PHOENIX'S ARRIVAL

8 3 0
                                    

by Yn_2421

Ya'll.... ya'll I am in love with good first lines. The opening is strong, and the first line is to die for. I adore the cover. It fits the story very well, and is just gorgeous in general.

I don't know if the author has been to any of the countries included, but there's a good start on making these places and cultures feel very real.

The mc's point of view is strong, and I love her way of describing things. The one word adjectives before she moves on to more detailed descriptions is a wonderful technique.

I love the street fighting idea. It very much fits the main character, though honestly Mr. Introduce-small-girl-to-street-fighting-because-I-saw-her-punch-one-guy needs some perspective XD

My only thing:

preparation and foreshadowing. This is something that can easily be done in editing once the first draft is finished.

Many of the events in the story seem like a sudden jerk in an opposite direction. It doesn't seem to make any sense because there was no indication in the chapters before.
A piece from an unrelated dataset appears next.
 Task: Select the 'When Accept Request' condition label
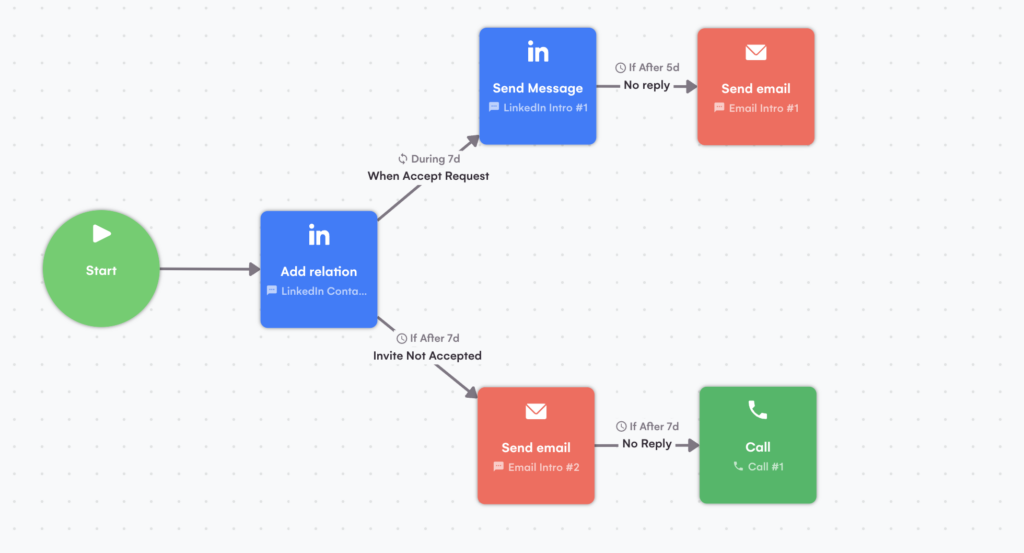(428, 176)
For example: the street fighting. If we had a few mentions of perhaps a time in the past when she had outwitted a brother when he was being rough, or knocked out a guy for getting too touchy and got in trouble for it, we wouldn't feel like we got punched in the face with randomness when she beat some dude up in a later chapter. If that makes sense.

Yes, you want to maintain the "can she defeat this hulk of a dude" during her first match, but the fact that she could floor a guy in the first place feels so random. Like suddenly finding out you have magical powers five or ten chapters into a story when there was no indication magic existed at all.